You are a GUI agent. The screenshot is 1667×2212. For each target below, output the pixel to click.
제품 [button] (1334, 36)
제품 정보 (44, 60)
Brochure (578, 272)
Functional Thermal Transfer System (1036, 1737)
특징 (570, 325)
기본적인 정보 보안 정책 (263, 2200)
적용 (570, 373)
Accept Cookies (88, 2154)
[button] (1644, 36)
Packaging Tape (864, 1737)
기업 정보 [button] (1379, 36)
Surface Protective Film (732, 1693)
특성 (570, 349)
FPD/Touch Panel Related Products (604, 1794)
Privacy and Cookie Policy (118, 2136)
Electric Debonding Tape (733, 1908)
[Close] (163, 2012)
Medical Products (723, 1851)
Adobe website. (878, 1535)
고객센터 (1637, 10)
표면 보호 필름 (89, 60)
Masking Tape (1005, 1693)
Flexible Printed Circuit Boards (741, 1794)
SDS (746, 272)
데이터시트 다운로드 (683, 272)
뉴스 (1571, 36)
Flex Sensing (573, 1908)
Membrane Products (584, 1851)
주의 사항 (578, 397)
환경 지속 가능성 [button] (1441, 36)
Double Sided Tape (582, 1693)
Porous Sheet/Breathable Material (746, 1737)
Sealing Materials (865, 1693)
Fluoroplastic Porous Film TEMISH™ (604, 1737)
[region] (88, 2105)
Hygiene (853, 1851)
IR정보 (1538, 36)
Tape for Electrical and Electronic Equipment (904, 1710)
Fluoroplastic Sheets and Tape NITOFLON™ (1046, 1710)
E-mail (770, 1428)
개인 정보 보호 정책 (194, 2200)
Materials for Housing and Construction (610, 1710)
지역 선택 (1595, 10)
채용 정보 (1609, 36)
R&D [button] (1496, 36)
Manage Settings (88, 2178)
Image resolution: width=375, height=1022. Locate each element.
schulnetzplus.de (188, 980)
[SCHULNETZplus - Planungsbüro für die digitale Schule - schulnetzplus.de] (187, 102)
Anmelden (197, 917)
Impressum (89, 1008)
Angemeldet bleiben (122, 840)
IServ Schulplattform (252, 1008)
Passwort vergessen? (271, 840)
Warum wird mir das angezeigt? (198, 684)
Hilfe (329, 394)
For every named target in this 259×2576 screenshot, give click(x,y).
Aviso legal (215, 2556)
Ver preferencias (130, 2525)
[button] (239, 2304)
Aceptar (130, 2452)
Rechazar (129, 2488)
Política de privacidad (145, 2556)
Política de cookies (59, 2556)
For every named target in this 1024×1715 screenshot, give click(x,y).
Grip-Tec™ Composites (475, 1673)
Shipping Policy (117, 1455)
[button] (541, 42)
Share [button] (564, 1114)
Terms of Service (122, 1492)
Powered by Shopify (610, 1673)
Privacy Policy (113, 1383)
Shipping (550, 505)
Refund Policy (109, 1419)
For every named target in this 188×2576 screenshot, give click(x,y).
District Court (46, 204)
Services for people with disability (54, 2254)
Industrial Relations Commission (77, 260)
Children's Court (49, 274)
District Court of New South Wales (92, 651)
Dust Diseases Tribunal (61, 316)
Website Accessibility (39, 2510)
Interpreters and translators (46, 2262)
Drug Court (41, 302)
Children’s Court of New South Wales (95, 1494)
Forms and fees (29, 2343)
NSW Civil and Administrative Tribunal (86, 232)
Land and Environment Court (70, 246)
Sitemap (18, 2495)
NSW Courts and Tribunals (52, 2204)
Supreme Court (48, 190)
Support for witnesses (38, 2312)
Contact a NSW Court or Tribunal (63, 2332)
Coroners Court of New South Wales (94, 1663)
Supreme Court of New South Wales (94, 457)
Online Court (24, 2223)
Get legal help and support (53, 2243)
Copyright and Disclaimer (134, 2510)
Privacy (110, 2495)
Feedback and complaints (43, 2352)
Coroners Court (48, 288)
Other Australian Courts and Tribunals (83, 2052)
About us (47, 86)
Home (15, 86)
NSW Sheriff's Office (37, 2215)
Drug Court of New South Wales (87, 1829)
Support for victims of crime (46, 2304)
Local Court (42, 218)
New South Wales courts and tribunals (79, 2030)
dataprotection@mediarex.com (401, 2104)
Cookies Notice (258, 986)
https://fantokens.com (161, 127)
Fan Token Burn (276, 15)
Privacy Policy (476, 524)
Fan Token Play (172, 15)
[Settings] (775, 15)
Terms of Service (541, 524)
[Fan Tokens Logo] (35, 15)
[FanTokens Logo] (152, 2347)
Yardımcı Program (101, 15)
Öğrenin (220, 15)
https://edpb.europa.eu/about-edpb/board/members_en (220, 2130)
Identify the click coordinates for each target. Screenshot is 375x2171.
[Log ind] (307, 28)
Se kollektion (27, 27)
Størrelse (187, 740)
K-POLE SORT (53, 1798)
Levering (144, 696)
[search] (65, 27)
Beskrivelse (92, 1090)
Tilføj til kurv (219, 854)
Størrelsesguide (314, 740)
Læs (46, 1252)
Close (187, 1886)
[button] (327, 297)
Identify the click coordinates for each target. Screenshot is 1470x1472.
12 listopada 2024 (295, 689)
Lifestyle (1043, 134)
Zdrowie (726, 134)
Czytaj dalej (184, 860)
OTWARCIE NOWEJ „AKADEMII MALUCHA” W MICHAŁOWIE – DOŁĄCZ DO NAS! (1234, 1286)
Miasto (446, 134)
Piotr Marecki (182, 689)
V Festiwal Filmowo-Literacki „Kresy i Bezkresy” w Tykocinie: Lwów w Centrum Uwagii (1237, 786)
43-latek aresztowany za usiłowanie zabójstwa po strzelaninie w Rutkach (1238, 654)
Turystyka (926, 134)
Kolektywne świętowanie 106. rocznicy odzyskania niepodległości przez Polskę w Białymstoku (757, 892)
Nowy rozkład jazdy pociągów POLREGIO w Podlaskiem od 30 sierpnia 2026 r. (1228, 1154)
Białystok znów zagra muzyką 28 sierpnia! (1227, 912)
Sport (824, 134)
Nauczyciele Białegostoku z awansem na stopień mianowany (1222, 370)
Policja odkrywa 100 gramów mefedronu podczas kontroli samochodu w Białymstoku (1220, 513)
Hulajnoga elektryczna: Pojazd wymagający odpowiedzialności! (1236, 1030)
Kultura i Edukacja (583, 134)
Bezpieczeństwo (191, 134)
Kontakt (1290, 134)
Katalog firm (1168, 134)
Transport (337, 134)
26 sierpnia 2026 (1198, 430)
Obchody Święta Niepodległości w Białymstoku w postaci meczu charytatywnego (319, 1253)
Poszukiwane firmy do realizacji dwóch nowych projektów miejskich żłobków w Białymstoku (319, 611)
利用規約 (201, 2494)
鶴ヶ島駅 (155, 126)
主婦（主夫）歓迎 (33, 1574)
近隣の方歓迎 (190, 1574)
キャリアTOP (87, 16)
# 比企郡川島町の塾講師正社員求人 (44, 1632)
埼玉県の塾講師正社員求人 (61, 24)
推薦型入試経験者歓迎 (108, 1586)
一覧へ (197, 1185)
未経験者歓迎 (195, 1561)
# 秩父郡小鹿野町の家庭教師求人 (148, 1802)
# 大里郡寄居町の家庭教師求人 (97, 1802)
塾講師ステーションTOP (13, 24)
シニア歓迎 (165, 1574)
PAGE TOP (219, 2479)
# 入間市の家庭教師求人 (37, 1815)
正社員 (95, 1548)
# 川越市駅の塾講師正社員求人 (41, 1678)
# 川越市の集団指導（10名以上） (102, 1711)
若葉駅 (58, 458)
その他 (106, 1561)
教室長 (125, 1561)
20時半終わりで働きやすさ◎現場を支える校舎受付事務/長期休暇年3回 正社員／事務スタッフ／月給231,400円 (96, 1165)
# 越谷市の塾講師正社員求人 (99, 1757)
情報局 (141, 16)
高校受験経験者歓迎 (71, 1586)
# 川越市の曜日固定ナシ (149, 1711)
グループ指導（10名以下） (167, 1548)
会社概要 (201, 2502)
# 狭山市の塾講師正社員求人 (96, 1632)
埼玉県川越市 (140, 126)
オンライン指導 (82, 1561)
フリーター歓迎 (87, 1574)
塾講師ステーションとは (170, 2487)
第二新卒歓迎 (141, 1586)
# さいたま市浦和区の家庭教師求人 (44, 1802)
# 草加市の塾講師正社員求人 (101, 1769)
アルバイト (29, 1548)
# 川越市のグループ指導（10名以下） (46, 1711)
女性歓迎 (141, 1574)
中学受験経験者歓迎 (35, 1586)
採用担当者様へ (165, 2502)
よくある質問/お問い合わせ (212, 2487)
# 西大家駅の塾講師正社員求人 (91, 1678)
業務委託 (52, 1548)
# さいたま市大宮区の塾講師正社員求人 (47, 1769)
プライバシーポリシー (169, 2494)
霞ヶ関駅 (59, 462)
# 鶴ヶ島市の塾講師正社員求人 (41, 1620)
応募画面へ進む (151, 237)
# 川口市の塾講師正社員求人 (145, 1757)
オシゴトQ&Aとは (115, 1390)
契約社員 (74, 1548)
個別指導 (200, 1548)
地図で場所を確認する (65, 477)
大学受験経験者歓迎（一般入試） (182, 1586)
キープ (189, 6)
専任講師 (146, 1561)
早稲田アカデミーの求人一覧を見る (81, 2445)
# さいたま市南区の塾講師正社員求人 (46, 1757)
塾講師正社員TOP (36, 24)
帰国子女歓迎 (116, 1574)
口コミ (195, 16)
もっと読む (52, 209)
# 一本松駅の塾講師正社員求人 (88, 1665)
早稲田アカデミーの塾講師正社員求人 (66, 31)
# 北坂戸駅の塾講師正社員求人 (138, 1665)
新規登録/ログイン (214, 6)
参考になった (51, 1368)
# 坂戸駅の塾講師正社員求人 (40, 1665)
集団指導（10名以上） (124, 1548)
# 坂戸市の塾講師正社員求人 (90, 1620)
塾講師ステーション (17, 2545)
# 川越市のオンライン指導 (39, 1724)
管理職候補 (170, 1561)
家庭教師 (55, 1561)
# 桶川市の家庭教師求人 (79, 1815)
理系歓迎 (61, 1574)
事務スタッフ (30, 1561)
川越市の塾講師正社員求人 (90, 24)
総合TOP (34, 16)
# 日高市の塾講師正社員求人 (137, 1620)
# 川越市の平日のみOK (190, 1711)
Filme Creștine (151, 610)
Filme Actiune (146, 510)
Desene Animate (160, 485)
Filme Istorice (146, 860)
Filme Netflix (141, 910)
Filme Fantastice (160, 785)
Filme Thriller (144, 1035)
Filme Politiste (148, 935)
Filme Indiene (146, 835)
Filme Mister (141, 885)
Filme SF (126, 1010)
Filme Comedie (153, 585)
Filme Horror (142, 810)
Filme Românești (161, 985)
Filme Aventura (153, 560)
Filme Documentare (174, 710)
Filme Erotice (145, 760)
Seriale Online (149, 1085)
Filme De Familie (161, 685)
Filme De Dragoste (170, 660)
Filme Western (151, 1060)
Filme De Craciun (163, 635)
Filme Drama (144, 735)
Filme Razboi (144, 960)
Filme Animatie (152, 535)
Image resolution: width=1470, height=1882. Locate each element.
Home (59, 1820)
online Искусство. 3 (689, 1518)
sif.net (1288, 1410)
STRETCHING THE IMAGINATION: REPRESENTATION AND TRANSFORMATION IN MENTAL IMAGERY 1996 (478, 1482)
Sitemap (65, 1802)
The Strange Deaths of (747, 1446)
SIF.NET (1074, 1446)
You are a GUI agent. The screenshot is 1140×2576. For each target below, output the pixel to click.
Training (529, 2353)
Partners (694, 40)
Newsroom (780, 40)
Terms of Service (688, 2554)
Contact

* * * *

Your assignment
The expected response is the material above given again line by line, from its first line to the line holding "Privacy and Cookie Policy (118, 2136)", inclusive.

Response
You are a GUI agent. The screenshot is 1667×2212. For each target below, output the pixel to click.
제품 [button] (1334, 36)
제품 정보 (44, 60)
Brochure (578, 272)
Functional Thermal Transfer System (1036, 1737)
특징 (570, 325)
기본적인 정보 보안 정책 (263, 2200)
적용 (570, 373)
Accept Cookies (88, 2154)
[button] (1644, 36)
Packaging Tape (864, 1737)
기업 정보 [button] (1379, 36)
Surface Protective Film (732, 1693)
특성 (570, 349)
FPD/Touch Panel Related Products (604, 1794)
Privacy and Cookie Policy (118, 2136)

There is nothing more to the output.